I'm trying to do a study on how to improve the accuracy of some models, and I want to use a Bagging kNN with Cross_Evaluation. The code is the following:
import pandas as pd
import numpy as np
import time
from sklearn.model_selection import train_test_split, cross_val_score
from sklearn.ensemble import BaggingClassifier
from sklearn.metrics import confusion_matrix, accuracy_score, f1_score, precision_score, recall_score
from sklearn.neighbors import KNeighborsClassifier
class MachineDataset():
def __init__(self, data, X_train=None, y_train=None,
X_test=None, y_test=None, clf=None):
self.data = data
self.X = self.data.loc[:, self.data.columns != data.columns[-1]]
self.y = self.data[self.data.columns[-1]]
self.X_train = X_train
self.y_train = y_train
self.X_test = X_test
self.y_test = y_test
self.clf = clf
def set_clf(self, clf):
self.clf = clf
def eval_x_fold(self, x_fold=10):
eval_score = cross_val_score(self.clf, self.X, self.y, cv=x_fold)

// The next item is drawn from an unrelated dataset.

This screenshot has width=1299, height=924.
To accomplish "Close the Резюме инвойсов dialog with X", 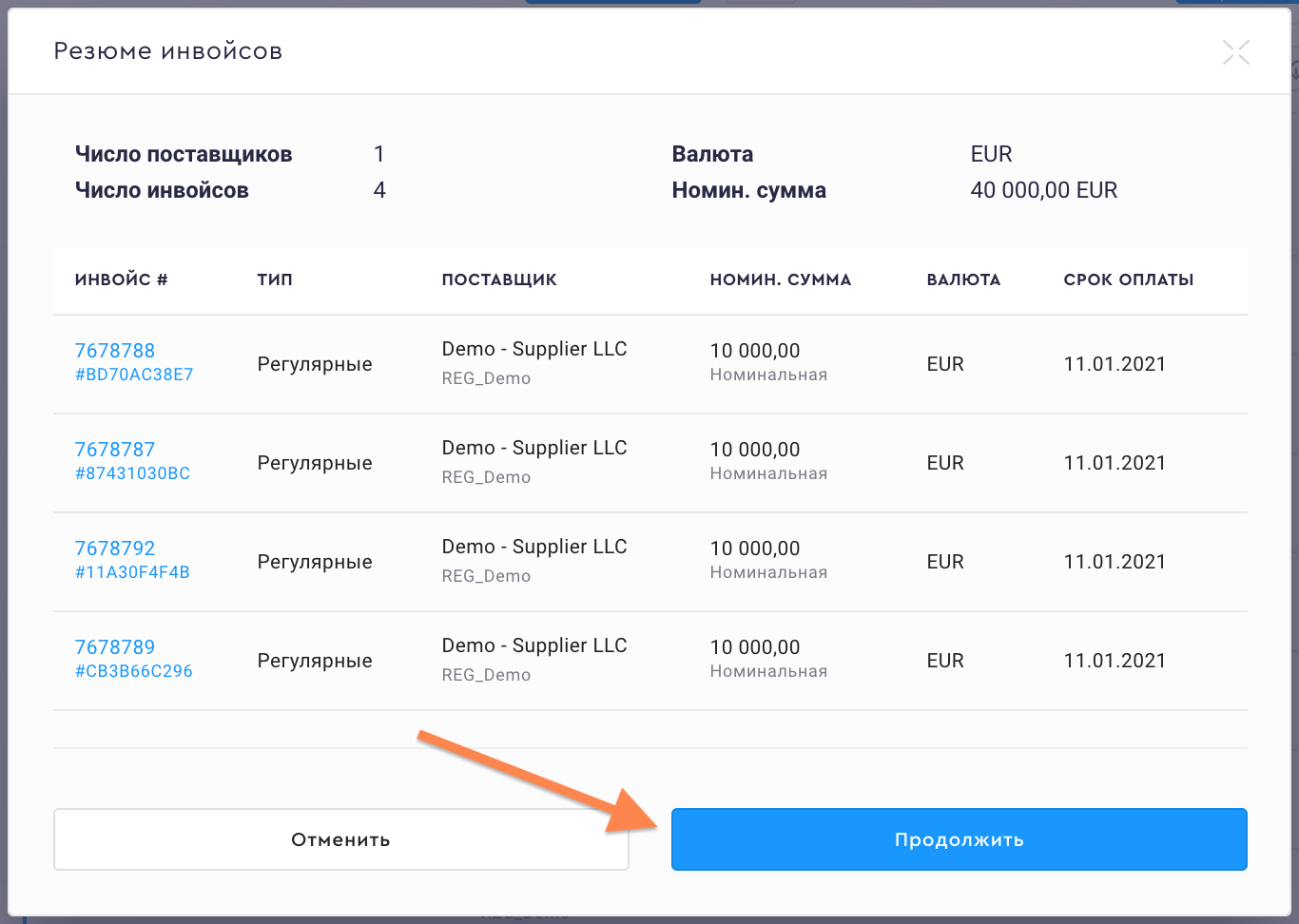I will (x=1235, y=52).
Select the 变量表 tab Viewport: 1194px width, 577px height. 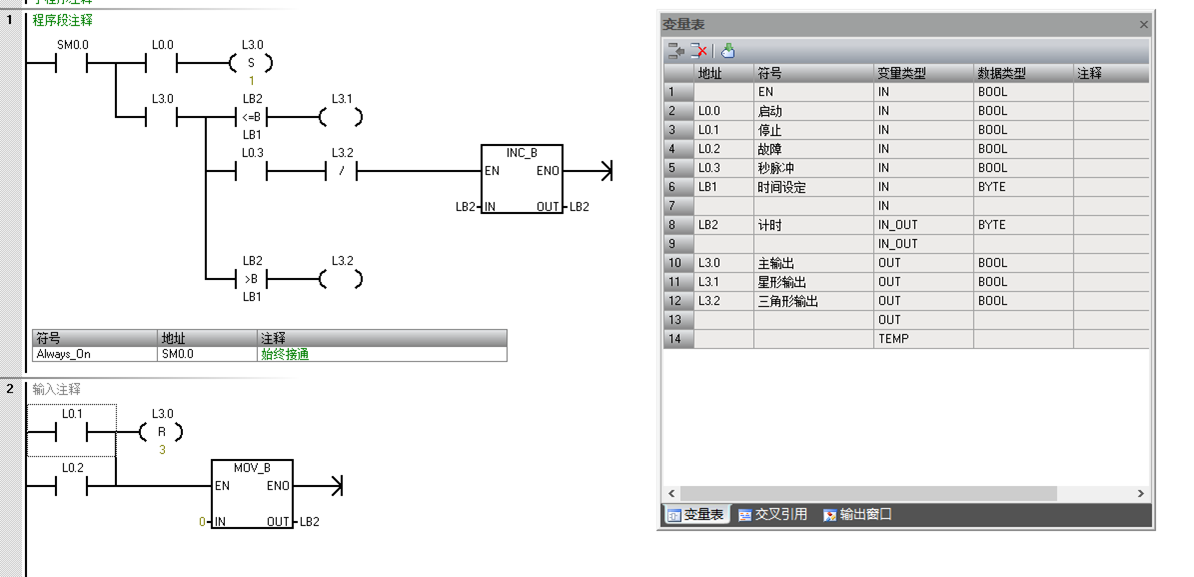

print("%0.2f accuracy" % eval_score.mean()*100)
def main():
base_clf = KNeighborsClassifier(metric='minkowski', n_neighbors=5)
clf = BaggingClassifier(base_estimator=base_clf,
n_estimators=500,
max_samples=1.0, max_features=1.0, bootstrap=False,
n_jobs=1, random_state=1)
machine = MachineDataset(pd.read_csv('../Datasets/UJIIndoorLoc/UJIIndoorLoc_ID.csv'),
clf=clf)
machine.eval_x_fold()
pass
if __name__=='__main__':
main()
however, when it runs, it shows something like:
Killed
I don't know what exactly is happening here, it may be a bad configuration?
Thanks in advance
CodePudding user response:
It means your script was killed by the OS. In most cases it's because it was using too much memory. Try looking at your memory usage during exectution.
You can use cat /proc/meminfo
on Linux and Task Manager on Windows.
How big is the dataset?
If it is a memory problem, you will have to either get more RAM, use another computer with more RAM or reduce the size of the dataset.